- MATERIAL FOR THIS EXERCISE:
----------

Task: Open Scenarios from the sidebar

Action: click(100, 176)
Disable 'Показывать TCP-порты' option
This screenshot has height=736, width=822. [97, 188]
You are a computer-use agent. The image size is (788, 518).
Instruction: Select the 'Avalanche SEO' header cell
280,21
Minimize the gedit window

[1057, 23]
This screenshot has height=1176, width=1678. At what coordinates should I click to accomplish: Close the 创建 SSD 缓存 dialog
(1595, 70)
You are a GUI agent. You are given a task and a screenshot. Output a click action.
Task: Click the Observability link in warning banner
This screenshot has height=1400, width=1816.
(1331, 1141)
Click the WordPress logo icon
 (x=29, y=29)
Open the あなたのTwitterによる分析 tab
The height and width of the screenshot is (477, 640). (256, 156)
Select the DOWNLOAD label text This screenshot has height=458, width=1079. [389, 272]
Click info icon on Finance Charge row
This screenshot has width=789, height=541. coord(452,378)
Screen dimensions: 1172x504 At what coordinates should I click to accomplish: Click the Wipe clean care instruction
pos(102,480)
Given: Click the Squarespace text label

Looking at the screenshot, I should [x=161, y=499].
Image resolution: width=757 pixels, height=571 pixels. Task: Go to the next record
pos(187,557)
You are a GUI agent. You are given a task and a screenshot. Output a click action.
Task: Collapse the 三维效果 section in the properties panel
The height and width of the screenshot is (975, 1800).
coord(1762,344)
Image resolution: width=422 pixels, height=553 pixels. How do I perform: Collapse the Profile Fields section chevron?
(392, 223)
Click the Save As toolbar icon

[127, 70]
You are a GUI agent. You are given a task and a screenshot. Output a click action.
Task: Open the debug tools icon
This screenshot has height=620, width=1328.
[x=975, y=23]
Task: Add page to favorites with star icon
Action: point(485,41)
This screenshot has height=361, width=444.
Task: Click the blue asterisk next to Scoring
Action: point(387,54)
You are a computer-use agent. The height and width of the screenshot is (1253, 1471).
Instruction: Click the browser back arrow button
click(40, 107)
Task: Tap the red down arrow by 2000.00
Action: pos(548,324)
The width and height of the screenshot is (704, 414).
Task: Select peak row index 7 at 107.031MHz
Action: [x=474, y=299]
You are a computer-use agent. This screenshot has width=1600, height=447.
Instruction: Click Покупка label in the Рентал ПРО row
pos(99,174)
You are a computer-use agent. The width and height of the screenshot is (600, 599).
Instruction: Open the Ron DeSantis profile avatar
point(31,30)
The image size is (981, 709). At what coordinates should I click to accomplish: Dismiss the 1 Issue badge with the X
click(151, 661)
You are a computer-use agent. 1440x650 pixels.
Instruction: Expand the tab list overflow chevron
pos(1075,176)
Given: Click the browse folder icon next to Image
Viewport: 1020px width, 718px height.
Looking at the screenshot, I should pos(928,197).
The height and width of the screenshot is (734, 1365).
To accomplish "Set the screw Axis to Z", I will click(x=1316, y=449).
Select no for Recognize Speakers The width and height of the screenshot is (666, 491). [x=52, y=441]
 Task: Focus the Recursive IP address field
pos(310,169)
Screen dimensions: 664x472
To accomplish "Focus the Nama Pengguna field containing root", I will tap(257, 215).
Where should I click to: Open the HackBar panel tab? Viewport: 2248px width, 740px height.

----------

- PROBLEM STATEMENT: Reading through the preceding records, tally each line that holds the word "panel" and give the tally by itself.

- ANSWER AREA: 2